In order to trap him, he must become him.
  1. Who directed the film?
  2. What is the name of the character played by Nicolas Cage?
  3. John Travolta starred in a hit film about a high school. What was that film called?
  4. Whose face gets taken off first? (The actors name please)
  5. What agency does Sean Archer work for?
    CIA, FBI or CI5


The answers to last times questions and a list of researchers with all correct answers, can be found below.


JOKE OF THE WEEK


A duke is hunting in a forest with his men-at-arms and servants when he comes upon a tree. Archery targets are painted all over it, and smack in the middle of each is an arrow.


"Who is this incredibly fine archer?" cries the duke. "I must find him."


After continuing through the forest for a few miles, he comes across a small boy carrying a bow and arrow. Eventually the boy admits that it was he who shot the arrows plumb in the center of all the targets.


"You didn't just walk up to the targets and hammer the arrows into the middle, did you?" asks the duke worriedly.


"No my lord. I shot them from 100 paces. I swear it by all that I hold holy."


"That is truly astonishing," says the duke. "I hereby admit you into my service. But I must ask one favor in return. You must tell me how you came to be such an outstanding shot."


"Well," said the boy, "first I fire the arrow at the tree, and then I paint the target around it."


NAME THAT SONG


Each week I will print a quote from a song, all you have to do is guess the title of the song and who sang it. Answers will be published in next weeks Post. This one is 'Just For Fun' folks, so don't E-Mail me the answers.


This weeks quote:-



' Two American kids doin' the best they can. Jack is gonna be a
football star. '


BEST ON THE WEB


Every week I try to show you a page on the web that has got to win an award somewhere, even it is 'The Oddest Web Page on the Net Award'. So if you know a web page that I should check out for inclusion in this section, then e-mail me and let me know. Remember to keep it clean folks...
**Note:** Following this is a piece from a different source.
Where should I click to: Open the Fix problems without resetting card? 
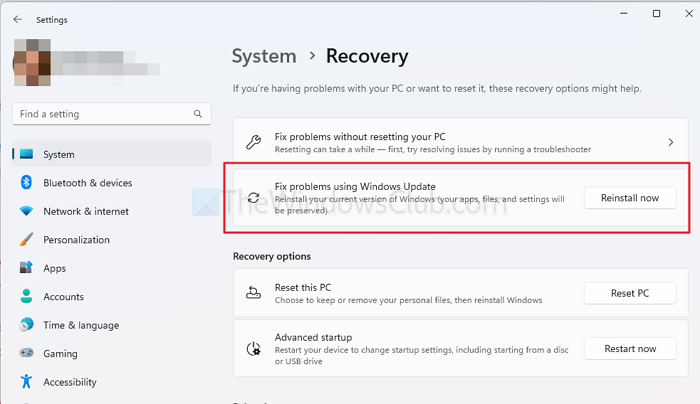(450, 142)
Some folk are so hard to buy for at this time of year, nothing ever seems to suit them. Well worry no more, for the Gadget Shop is here. Packed full with odd and strange things to buy. Go take a look if you don't believe me...


[URL removed by moderator]


LETTERS TO THE CAT


Now some of the best letters sent in this week, keep them coming in folks.

Some letters may be edited due to space limitations

Oh dear, the post bag was empty this week, so I thought I would entertain you with a little song...

Just kidding, how about a nice Christmas Poem.


'Twas The Homebrewer's Night Before Christmas



'Twas the night before Christmas, and all through the house,

Every creature was thirsty, including the mouse...

The steins were empty, and the bottles were too

The beer had been drunk with no time to brew.


My family was nestled all snug in their beds

While visions of Christmas Ale foamed in their heads.

Mama in her kerchief lamented the drought,

She craved a pilsner and I, a stout.


When out on the lawn, there arose such a clatter,

I sprang from my chair to see what was the matter.

Away to the kitchen, I flew like a flash,

Opening the door with a loud bang and crash!


I threw on the switch and the lights, all aglow,

Gave a luster of mid-day to the brew-pot below.

When, what to my wondering eyes should appear

But Gambrinus himself, the patron of beer.


With a look in his eye, so lively and quick,

He said, "You want beer? Well, here, take your pick."

More rapid than eagles, his recipes came

As he whistled and shouted and called them by name.


"Now, Pilsener! Now, Porter! Now, Stout and Now Maerzen!

On, Bitter! On, Lager! On, Bock and On Weizen!"

"To the top of the bottles, the short and the tall,

Now brew away, brew away, and fill them all!"


As dried hops before a wild hurricane fly,

And then, without warning, settle down with a sigh,

So towards the brew-pot, the ingredients flew,

Malt extract, roasted barley and crystal malt, too.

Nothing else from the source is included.